Monday, June 30, 2008

Song of my angst - Self defeat in the US


To me, the most fascinating aspect of the mind’s functioning is its ability to give shape to a person’s life. A mind has many choices in how to entertain itself when not being educated. To a certain extent, living a life shapes one’s mind. Yet the mind catches the pieces that fall in between these impressions, creating ideals and compelling a human life toward realizing them.

How does it achieve this? I am amazed at its ability to perceive events, and run the body through cycles of ingestion, digestion and disposal, all while gradually drawing an existence into line with the strength of its will. The mind knows where it wants to go, and pulls that which isn’t headed there into its orbit.

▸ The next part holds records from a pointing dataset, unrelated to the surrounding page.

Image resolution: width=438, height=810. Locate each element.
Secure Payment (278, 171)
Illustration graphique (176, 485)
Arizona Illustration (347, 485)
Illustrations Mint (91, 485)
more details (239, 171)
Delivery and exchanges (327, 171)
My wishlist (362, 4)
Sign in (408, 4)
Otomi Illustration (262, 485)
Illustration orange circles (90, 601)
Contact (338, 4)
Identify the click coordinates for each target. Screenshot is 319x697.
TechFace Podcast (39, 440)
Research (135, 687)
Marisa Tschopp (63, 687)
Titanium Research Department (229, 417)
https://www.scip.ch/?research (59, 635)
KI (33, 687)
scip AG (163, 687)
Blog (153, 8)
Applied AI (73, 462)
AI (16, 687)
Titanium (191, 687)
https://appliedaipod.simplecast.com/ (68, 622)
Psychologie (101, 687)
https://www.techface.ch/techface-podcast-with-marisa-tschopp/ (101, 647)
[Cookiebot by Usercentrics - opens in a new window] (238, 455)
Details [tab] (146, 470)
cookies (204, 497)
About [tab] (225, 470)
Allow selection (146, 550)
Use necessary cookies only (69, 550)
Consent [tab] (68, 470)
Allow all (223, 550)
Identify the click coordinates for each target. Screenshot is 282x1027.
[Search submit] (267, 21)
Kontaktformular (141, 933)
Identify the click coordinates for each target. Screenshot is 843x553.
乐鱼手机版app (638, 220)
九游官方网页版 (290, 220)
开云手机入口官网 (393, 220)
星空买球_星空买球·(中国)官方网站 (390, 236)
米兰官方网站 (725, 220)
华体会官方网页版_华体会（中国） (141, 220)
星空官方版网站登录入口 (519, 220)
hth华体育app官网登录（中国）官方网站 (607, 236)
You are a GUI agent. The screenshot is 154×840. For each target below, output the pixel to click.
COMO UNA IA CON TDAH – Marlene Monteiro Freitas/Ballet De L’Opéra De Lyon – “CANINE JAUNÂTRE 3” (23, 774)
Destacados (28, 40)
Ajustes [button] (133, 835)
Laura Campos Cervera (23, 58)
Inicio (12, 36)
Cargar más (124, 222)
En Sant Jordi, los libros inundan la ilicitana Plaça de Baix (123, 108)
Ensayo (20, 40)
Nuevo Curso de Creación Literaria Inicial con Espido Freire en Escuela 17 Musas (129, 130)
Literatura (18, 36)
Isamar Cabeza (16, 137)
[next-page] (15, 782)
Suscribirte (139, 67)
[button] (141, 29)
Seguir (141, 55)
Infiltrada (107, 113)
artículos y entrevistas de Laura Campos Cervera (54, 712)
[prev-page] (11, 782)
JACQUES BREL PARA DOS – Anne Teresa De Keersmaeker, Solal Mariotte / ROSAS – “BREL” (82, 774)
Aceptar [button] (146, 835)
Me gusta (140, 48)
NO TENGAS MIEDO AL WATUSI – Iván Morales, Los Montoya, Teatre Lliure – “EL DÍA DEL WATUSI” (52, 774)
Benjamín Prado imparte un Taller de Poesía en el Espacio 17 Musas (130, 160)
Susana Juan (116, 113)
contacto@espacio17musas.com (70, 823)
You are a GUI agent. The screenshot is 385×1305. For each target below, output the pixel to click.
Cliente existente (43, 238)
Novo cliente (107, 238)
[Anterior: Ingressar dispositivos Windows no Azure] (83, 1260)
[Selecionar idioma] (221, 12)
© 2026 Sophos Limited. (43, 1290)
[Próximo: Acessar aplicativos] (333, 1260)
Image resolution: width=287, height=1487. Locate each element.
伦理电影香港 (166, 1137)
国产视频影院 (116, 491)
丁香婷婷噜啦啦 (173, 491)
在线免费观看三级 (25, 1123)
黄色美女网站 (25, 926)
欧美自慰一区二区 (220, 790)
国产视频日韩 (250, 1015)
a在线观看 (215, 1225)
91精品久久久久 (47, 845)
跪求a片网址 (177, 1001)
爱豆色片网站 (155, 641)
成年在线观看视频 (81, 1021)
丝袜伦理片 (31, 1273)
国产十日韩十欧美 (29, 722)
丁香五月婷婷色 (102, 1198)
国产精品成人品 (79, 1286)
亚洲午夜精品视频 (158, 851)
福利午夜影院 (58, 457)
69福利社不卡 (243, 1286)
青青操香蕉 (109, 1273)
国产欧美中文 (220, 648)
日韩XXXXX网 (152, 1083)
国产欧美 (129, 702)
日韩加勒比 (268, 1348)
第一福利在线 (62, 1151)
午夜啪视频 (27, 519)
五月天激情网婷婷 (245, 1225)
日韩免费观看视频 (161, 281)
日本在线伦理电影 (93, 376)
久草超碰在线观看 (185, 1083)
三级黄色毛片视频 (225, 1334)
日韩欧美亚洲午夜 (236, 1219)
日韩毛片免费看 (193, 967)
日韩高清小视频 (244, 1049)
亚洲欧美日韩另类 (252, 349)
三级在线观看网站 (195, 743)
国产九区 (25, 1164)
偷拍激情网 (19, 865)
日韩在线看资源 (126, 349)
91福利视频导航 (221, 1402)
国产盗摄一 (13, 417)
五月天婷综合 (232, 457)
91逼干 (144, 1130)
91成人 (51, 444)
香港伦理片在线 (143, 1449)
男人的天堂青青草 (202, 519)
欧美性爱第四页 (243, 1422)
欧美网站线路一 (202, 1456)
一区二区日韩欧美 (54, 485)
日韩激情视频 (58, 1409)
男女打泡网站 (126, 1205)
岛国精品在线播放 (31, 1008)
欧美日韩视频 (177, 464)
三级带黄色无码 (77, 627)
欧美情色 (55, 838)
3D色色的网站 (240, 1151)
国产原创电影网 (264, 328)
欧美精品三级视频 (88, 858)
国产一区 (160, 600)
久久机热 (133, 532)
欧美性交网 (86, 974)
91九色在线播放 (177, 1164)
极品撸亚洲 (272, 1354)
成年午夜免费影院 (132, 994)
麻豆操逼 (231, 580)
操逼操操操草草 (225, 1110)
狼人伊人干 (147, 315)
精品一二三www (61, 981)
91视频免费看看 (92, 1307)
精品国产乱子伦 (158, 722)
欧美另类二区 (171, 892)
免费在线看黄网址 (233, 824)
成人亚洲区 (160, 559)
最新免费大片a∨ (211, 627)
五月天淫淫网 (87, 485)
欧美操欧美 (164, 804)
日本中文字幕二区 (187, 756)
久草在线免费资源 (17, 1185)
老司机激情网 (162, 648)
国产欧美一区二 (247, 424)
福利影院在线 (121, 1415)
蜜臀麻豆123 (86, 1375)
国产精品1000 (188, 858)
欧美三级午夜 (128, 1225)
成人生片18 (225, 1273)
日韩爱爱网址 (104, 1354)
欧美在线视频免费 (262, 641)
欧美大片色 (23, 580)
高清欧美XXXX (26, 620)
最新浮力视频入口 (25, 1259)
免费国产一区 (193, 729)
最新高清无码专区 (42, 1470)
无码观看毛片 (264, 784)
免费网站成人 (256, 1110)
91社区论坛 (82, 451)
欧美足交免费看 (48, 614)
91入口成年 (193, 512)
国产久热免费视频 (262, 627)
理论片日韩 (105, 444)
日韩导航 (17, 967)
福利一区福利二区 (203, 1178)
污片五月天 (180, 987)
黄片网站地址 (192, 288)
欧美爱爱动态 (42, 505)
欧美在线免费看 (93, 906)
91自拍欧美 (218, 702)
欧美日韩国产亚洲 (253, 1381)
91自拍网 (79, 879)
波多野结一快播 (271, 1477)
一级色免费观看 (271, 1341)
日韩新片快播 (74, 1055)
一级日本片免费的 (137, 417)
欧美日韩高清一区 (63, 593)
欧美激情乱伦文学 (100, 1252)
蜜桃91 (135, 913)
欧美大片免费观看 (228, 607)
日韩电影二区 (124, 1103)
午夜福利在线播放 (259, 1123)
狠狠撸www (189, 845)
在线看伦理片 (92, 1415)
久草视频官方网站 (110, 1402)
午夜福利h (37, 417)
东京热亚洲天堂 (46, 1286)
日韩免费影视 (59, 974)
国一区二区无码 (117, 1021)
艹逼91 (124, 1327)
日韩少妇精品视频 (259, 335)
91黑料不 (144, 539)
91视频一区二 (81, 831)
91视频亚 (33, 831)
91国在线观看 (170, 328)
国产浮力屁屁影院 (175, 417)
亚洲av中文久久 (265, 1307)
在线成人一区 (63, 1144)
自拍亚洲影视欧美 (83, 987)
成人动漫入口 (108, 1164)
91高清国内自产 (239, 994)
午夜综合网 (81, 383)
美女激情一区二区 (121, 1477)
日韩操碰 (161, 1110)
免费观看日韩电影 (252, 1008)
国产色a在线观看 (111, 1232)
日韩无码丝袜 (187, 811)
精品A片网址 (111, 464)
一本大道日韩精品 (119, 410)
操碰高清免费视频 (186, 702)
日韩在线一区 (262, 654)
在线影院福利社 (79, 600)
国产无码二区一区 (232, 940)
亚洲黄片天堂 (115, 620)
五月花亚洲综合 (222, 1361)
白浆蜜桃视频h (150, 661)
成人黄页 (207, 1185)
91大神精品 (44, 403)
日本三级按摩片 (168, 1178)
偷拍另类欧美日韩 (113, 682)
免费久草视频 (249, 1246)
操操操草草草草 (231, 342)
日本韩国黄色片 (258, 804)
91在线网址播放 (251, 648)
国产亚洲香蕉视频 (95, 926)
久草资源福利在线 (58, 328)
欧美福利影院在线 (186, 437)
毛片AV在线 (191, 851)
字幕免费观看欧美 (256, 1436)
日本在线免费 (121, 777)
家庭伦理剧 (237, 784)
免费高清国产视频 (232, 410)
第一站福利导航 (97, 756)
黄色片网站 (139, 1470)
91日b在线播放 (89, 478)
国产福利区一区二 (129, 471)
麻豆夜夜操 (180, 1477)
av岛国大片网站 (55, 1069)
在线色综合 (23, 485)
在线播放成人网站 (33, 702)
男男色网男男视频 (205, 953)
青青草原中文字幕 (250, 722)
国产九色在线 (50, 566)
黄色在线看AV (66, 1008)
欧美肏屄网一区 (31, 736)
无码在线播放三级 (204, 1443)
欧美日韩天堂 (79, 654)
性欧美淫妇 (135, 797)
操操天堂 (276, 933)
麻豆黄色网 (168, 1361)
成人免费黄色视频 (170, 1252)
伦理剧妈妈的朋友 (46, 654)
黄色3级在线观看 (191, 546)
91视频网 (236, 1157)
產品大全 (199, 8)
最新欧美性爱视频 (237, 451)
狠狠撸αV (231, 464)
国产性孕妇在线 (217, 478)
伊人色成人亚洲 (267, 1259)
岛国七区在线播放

Jean Paul Sartre, the French philosopher who asserted that every detail of one’s life derives from human choice, would be irked were he alive and present to read my above statements; I have implied that humanity is a puppet living in the shadow of an autocratic life-deciding entity.

I wouldn’t blame him for rolling his eyes, nor even someone who hadn’t devised a philosophy on the dominance of human choice in all situations; life would not be very rewarding if it were true that an alien awareness controls it from beginning to end.

But total choice comes with what another prominent existential thinker, Soren Kierkegaard, called angst. Experience grows more complex as it gathers, and one’s chances of making a fatally wrong decision only grow with that complexity. In a model of total responsibility, there are two forces: yourself, and your attempt to perpetuate that self by making super-intelligent decisions every moment.

Perhaps in the middle of the 20th century, an existentialist could overcome cognitive overload by retreating to an extended, intensely moody walk. Upon returning home, he/she could then continue on a satisfying decision-making path. Yet with the
surplus of information
that now defines daily experience, a long walk won’t suffice. Choice is in danger of drowning in an excess of options.

Humankind is born condemned to be free, Sartre said, but maybe the truest damnation has only come about recently: to become free of freedom in a process of cultural, sensory and perceptual globalization.

Up until now, the United States’ values of wealth and freedom – embodied in entrepreneurial drive and liberty of expression – have been rocks upon which millions of citizens have founded their lives. Now, the Patriot Act has undermined Americans’ security in expressing their often-passionate and diverse opinions. Additionally, confidence in the US economy has reached its lowest point in two decades, and predictions are bleak.

We may now be experiencing a reprisal of Arthur Miller’s “Death of a Salesman,” except this time rather than Biff failing to carry on his father’s business, Americans have failed to sell their way of life to the world. Existential dread has shifted its gaze from material abandonment to cognitive incapacitation. In striving to save the entire outside world, the American will has turned from choice and toward compulsion.

I would like to believe that I alone determine the shape of my life – or as Sartre might put it, that it is my responsibility to create my existence. Yet I wouldn’t know where to begin were that level of choice available to me. I find myself stuck between a stifling and unsatisfying relationship to freedom.

Simone DeBeauvoir wrote inThe Ethics of Ambiguity that “the means [of living] determines both the definition and fulfillment.” Life seems to me more complex than are my own means. I am willing to make a place in my mind for a foreign consciousness to help me chart a way through my American existence.